Potter is a village in Cheyenne County, Nebraska, United States. As of the 2020 census, Potter had a population of 342.
==History==
Potter got its start in the year 1870, following construction of the railroad through the territory. It was named for General Potter, a railroad shareholder.

On July 6, 1928, Potter received the largest hailstone ever recorded, which measured approximately 17 inches (43.2 centimeters) in diameter and weighed approximately 1.5 pounds (680 grams). Another hailstone of that diameter measurement was recovered in Aurora, Nebraska on June 22, 2003.

==Geography==
According to the United States Census Bureau, the village has a total area of 0.46 sqmi, all land.

==Demographics==

Historical population
| Census | Pop. | Note | %± |
| 1920 | 486 |  | — |
| 1930 | 515 |  | 6.0% |
| 1940 | 387 |  | −24.9% |
| 1950 | 421 |  | 8.8% |
| 1960 | 554 |  | 31.6% |
| 1980 | 369 |  | — |
| 1990 | 388 |  | 5.1% |
| 2000 | 390 |  | 0.5% |
| 2010 | 337 |  | −13.6% |
| 2020 | 342 |  | 1.5% |
U.S. Decennial Census

===2010 census===
As of the census of 2010, there were 337 people, 151 households, and 101 families residing in the village. The population density was 732.6 PD/sqmi. There were 175 housing units at an average density of 380.4 /sqmi. The racial makeup of the village was 96.1% White, 1.2% Native American, and 2.7% from other races. Hispanic or Latino of any race were 4.5% of the population.

There were 151 households, of which 26.5% had children under the age of 18 living with them, 56.3% were married couples living together, 6.0% had a female householder with no husband present, 4.6% had a male householder with no wife present, and 33.1% were non-families. 30.5% of all households were made up of individuals, and 13.2% had someone living alone who was 65 years of age or older. The average household size was 2.23 and the average family size was 2.79.
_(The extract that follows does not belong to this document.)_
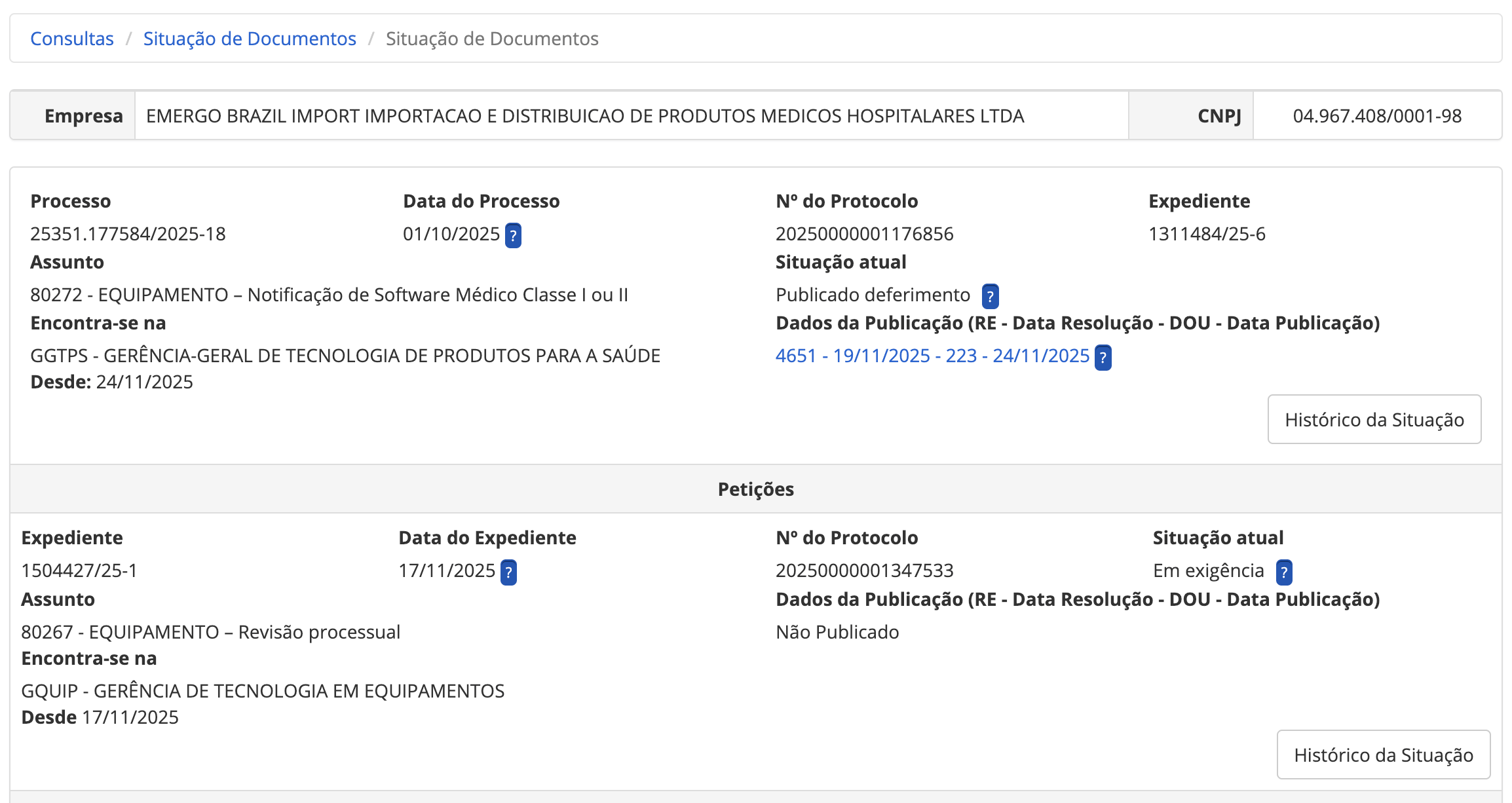Viewport: 1512px width, 803px height.
Task: Click the expediente number 1311484/25-6
Action: 1206,234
The median age in the village was 45.8 years. 22.3% of residents were under the age of 18; 4.4% were between the ages of 18 and 24; 20.4% were from 25 to 44; 37.1% were from 45 to 64; and 15.7% were 65 years of age or older. The gender makeup of the village was 48.1% male and 51.9% female.

===2000 census===
As of the census of 2000, there were 390 people, 159 households, and 104 families residing in the village. The population density was 799.0 PD/sqmi. There were 170 housing units at an average density of 348.3 /sqmi. The racial makeup of the village was 97.95% White, 0.26% Native American, 0.77% from other races, and 1.03% from two or more races. Hispanic or Latino of any race were 2.31% of the population.

There were 159 households, out of which 37.1% had children under the age of 18 living with them, 54.7% were married couples living together, 5.7% had a female householder with no husband present, and 34.0% were non-families. 30.8% of all households were made up of individuals, and 15.1% had someone living alone who was 65 years of age or older. The average household size was 2.45 and the average family size was 3.10.

In the village, the population was spread out, with 31.0% under the age of 18, 4.6% from 18 to 24, 28.2% from 25 to 44, 21.8% from 45 to 64, and 14.4% who were 65 years of age or older. The median age was 36 years. For every 100 females, there were 91.2 males. For every 100 females age 18 and over, there were 92.1 males.

The median income for a household in the village was $28,750, and the median income for a family was $37,000. Males had a median income of $26,932 versus $24,500 for females. The per capita income for the village was $14,344. About 13.5% of families and 17.8% of the population were below the poverty line, including 19.5% of those under age 18 and 20.8% of those age 65 or over.